─── Provided records

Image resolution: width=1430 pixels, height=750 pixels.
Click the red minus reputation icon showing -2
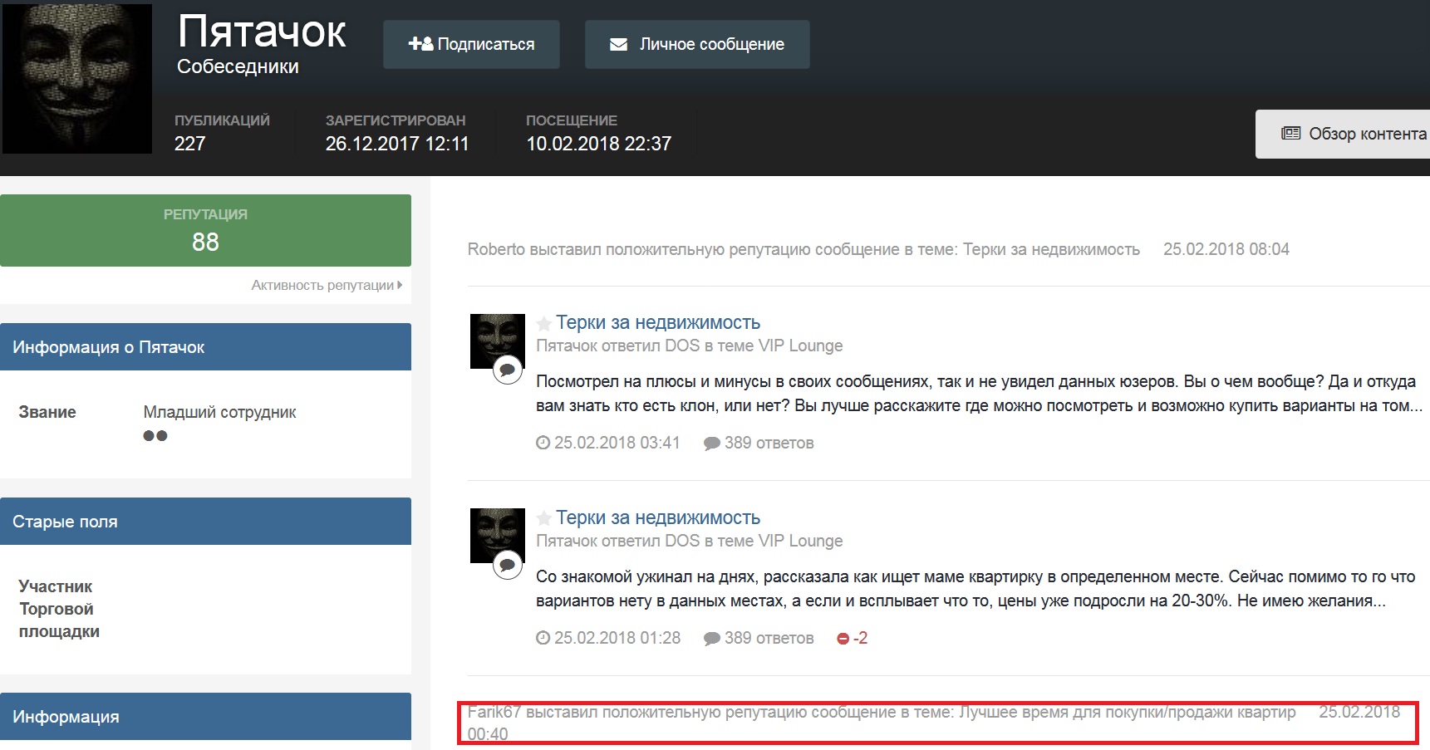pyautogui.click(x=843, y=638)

──────
─── Provided records

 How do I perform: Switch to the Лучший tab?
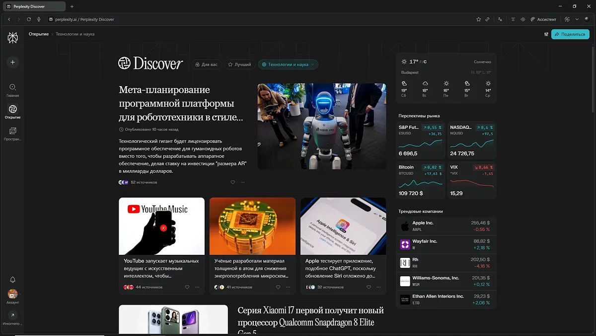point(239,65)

──────
─── Provided records

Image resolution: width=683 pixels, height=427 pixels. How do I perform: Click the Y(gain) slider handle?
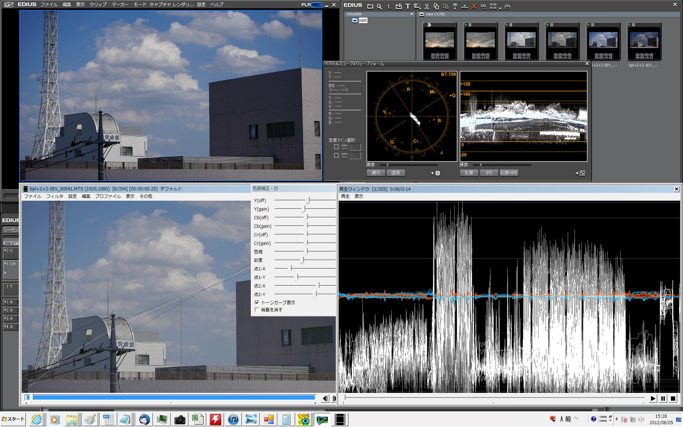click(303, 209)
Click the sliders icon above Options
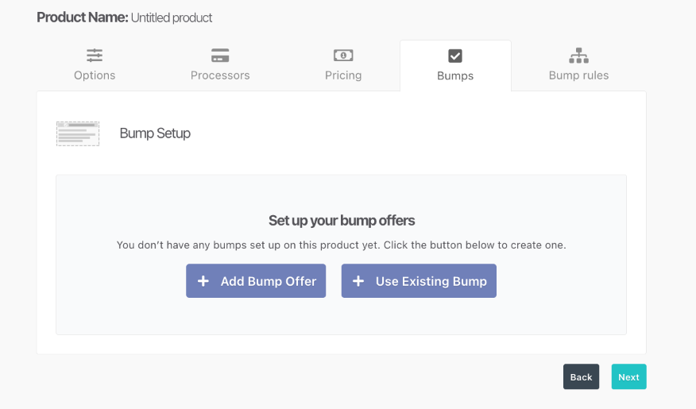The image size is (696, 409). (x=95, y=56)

──────

[Task]:
Format the data starting with the line containing "Image resolution: width=1430" and going on through the line containing "pyautogui.click(x=843, y=638)" as a JSON list of strings, one per line, skipping blank lines. Omit the pictures.

[Correct response]:
[
  "Image resolution: width=1430 pixels, height=750 pixels.",
  "Click the red minus reputation icon showing -2",
  "pyautogui.click(x=843, y=638)"
]